Em resumo e em música: Peito Aberto na voz da Paula Toller.

quinta-feira, 19 de novembro de 2009

Por um segundo, mais feliz.

Algumas linhas, palavras notoriamente fortes e gordas, ao meio dia.
Depois um silêncio enlouquecedor e, claro, agressivo como sempre.
Esquisito esse silêncio aqui. Meu sistema de som é o único que não pára um só instante durante o dia todo e de repente, calou.
Eu, por mim, ia embora agora. Pedia meu Café com Nutella e pronto, ficava entre cafés, rabiscos diários com um mesmo tema, cores e amores.
Oswaldo me visitou essa manhã e meu quarto ficou cheio de você. Todas as lembranças que flutuam lá camufladas, se fizeram verdes novamente e meu dia começou com você, mesmo que de longe.
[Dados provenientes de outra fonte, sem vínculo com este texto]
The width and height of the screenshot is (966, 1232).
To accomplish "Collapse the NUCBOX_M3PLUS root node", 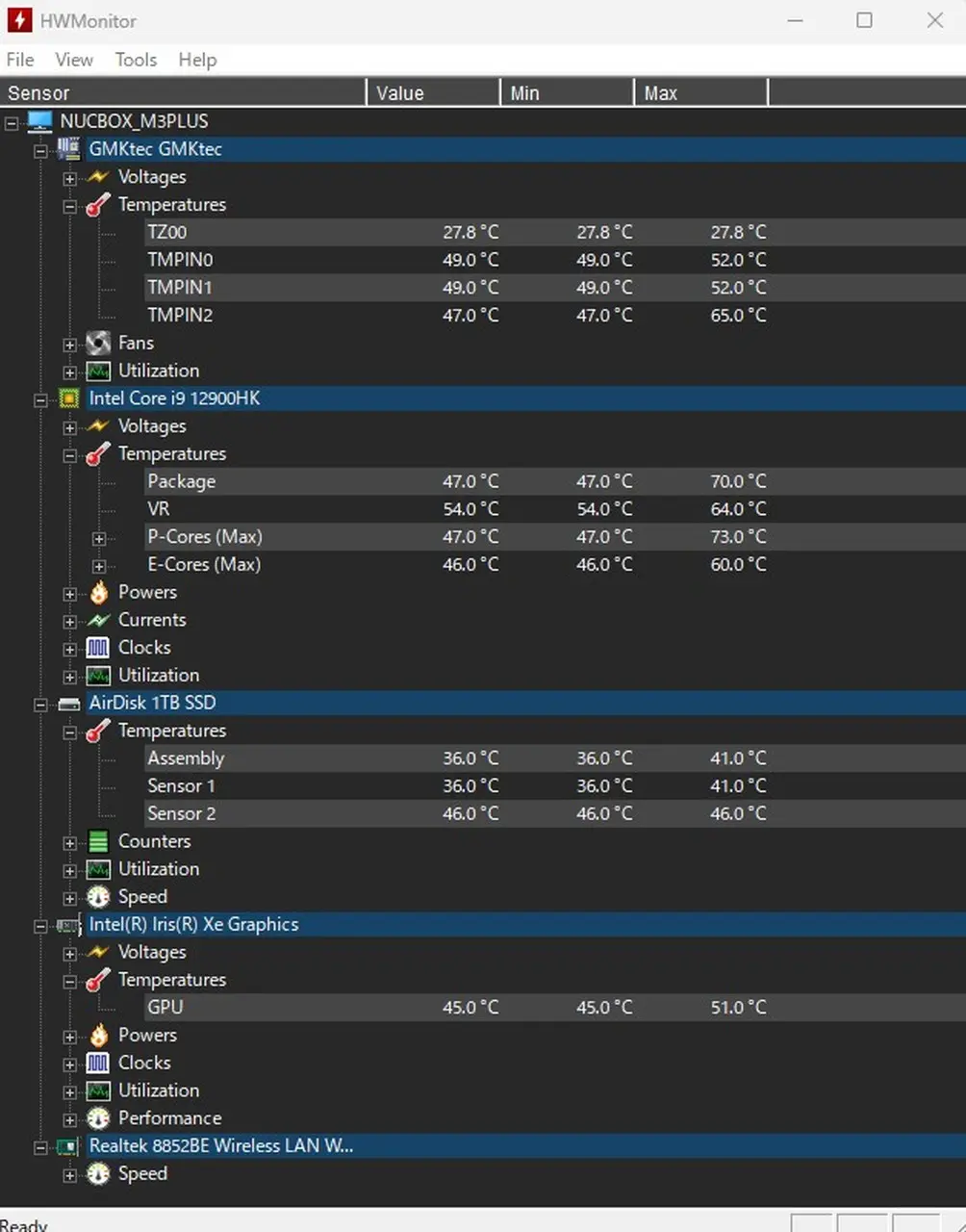I will pos(12,122).
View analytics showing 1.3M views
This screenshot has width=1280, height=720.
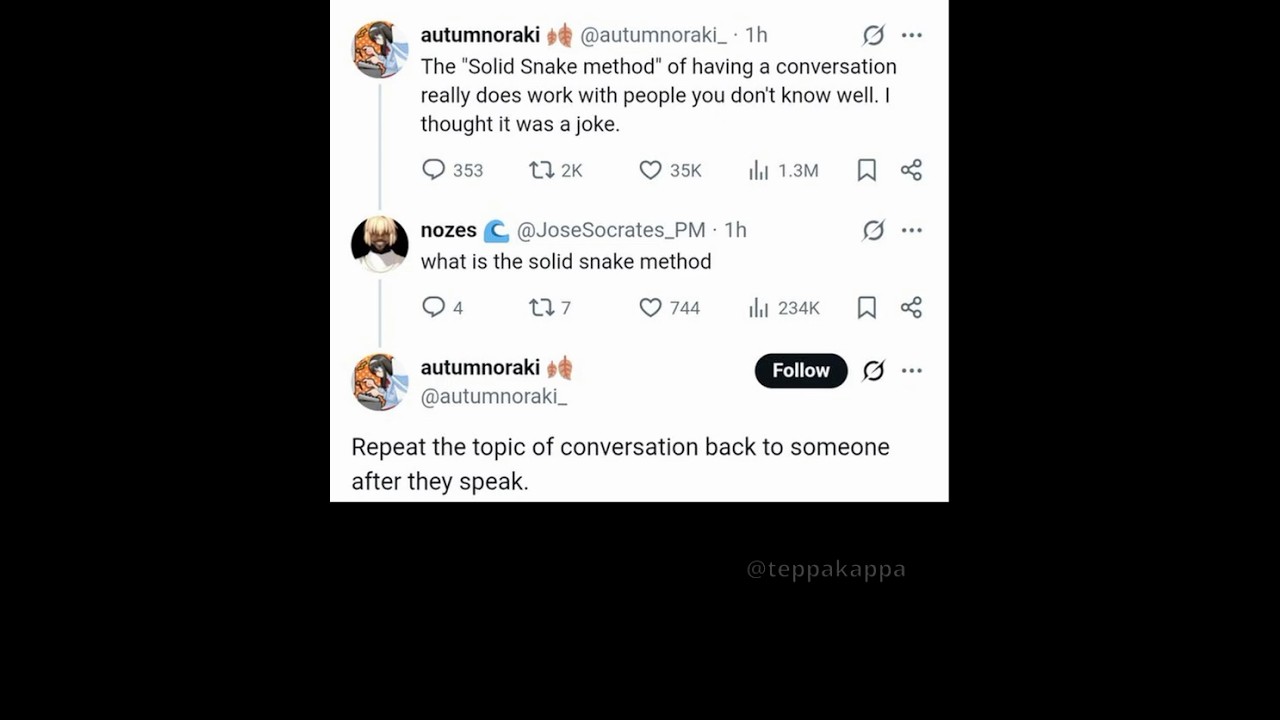point(759,170)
(...)O nosso amor não vai olhar para trás,desencantar nem ser tema de livro. A vida inteira eu quis um verso simples, pra transformar o que eu digo.Rimas fáceis, calafrios, fura o dedo, faz um pacto comigo? Por um segundo teu no meu...
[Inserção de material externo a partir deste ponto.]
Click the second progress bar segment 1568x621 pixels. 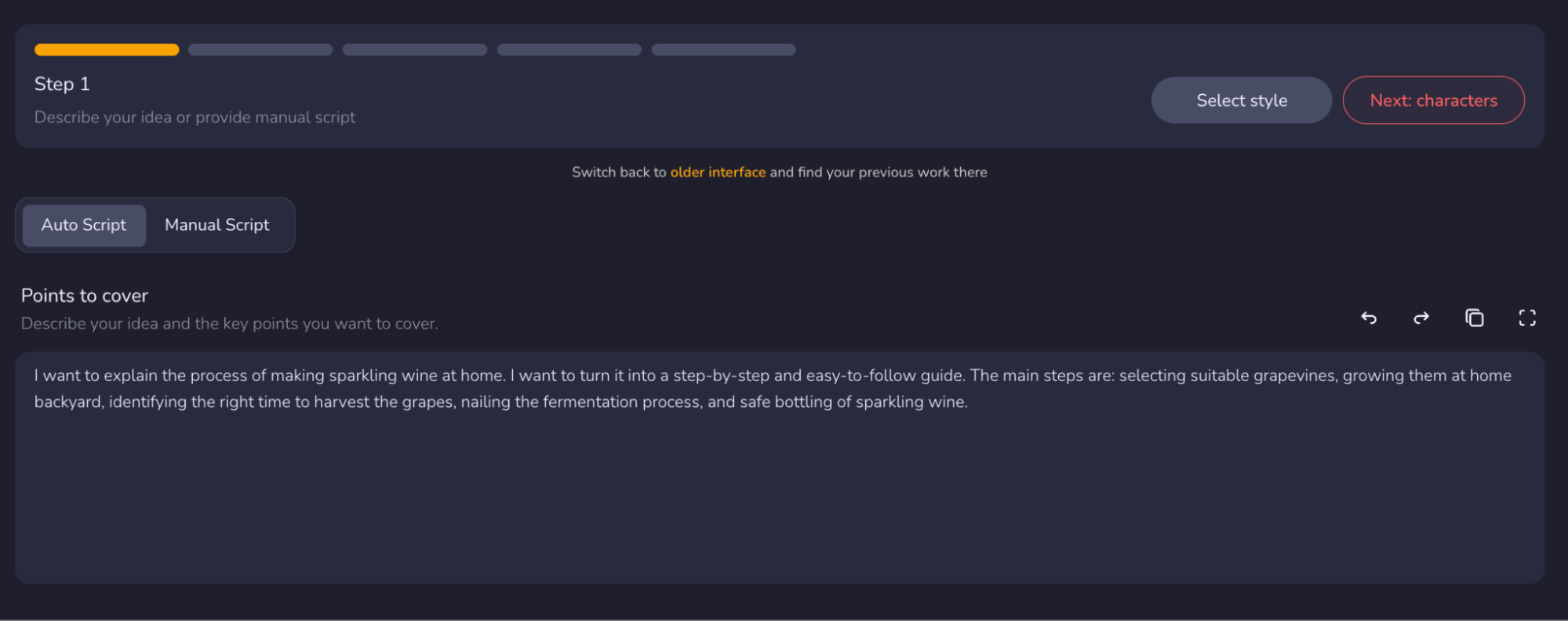click(260, 49)
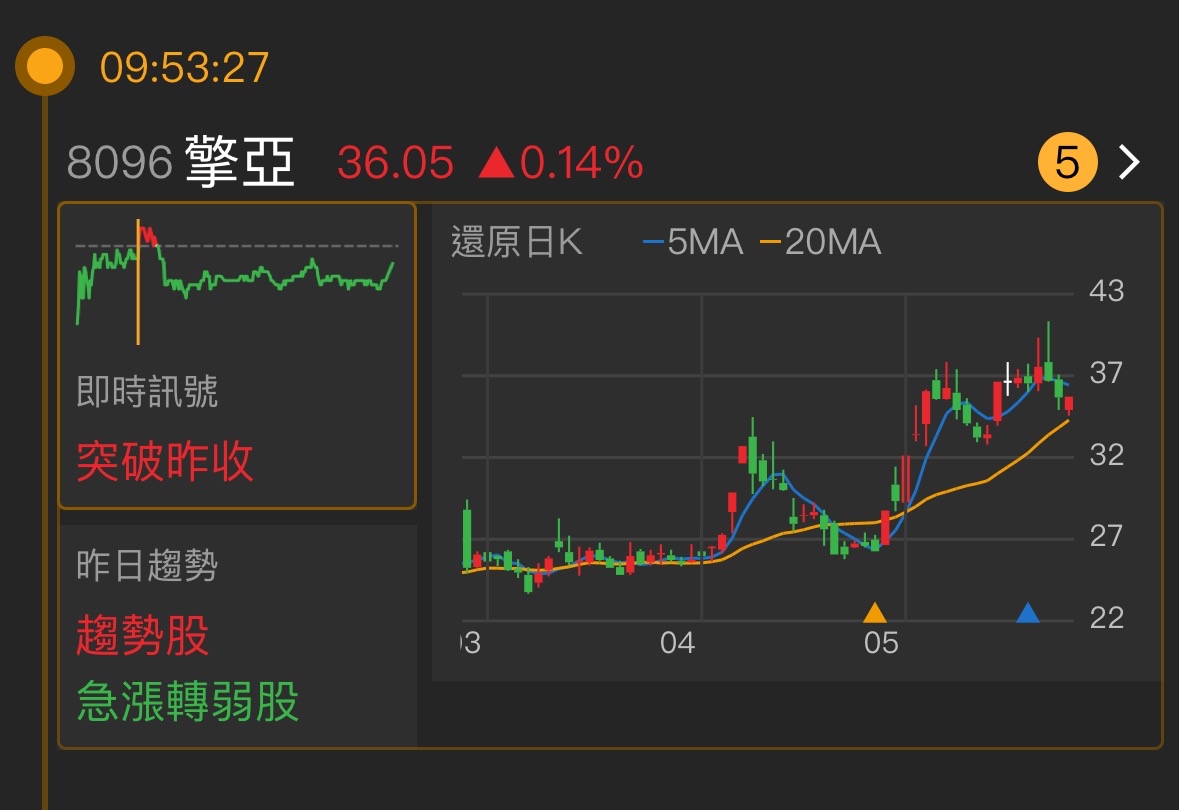Select the blue triangle marker on the chart

[x=1029, y=612]
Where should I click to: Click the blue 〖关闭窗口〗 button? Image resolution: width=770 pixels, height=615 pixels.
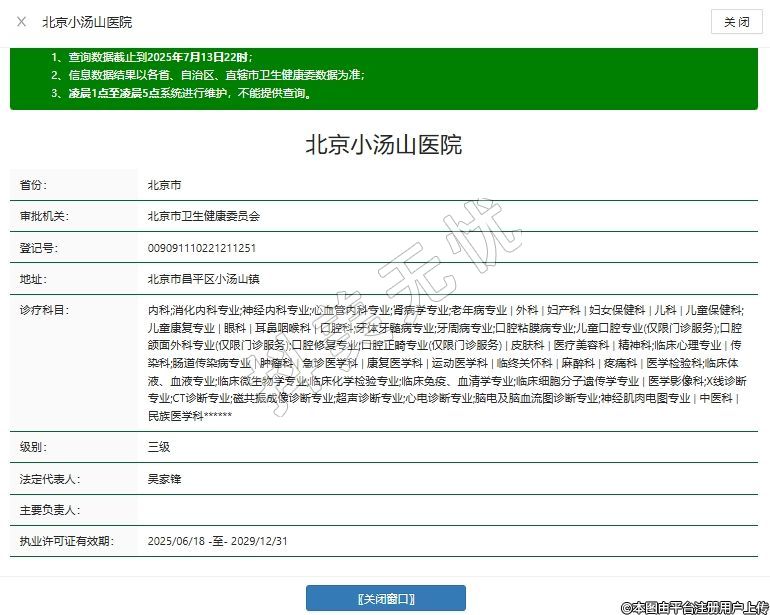[385, 598]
quarta-feira, 18 de novembro de 2009

Continua sendo.

Tudo do mesmo tamanho, com a mesma cor, o mesmo jeito tolo,lindo e leve de viver, aquele jeito torto, que é quase um rebolado meio desajeitado, de andar. Tudo, meus amigos, tudo igual!
É como se tivesse continuado parada ali, naquele mesmo lugar onde tudo começou. Ainda que eu saiba, talvez melhor do que ninguém, que ela não pára por nada e que as borboletas agora nascem de outro lugar, o céu tem outra cor, seus rabiscos outros pensamentos e seu coração outro dono.
Mas o caso é que hoje eu vi.
Do mesmo jeito, no mesmo lugar, na mesma hora, com os mesmos gestos, o mesmo estereótipo de alguém, terrivelmente, livre.
Distâncias minimamente irreversíveis continuam a nos separar, agora, geograficamente.



(...)Que eu estava lendo, só prá saber o que você achou dos versos que eu fiz..

terça-feira, 3 de novembro de 2009

É doce também, meus caros...

Em Literatura eles chamariam de Epifania, uma revelação inesperada, motivada por um fato corriqueiro... E é exatamente isso!
O tal fato, já nem vem ao caso, depois dessa sensação de sorrir como quem acorda vendo borboletas na beira da praia.
Descobri que Liberdade é doce também, e que não precisa ter forma de condenação ou perversão.
E que continue sendo doce, até os vendavais voltarem ao meu coração, até que o Carnaval seja novamente diário, até o dia em que Deus parar de me sacanear e mostrar o "acorde perfeito" para as minhas músicas e rima rica das minhas poesias, até que alguém consiga percorrer por inteiro o arco-íris que guardo comigo.
Mas por hoje, só por hoje, se Liberdade tivesse cor, seria azul. Se fosse música, hoje, seria Shimbalaiê da Maria Gadu. Se tivesse nome, hoje, só hoje... Seria o meu!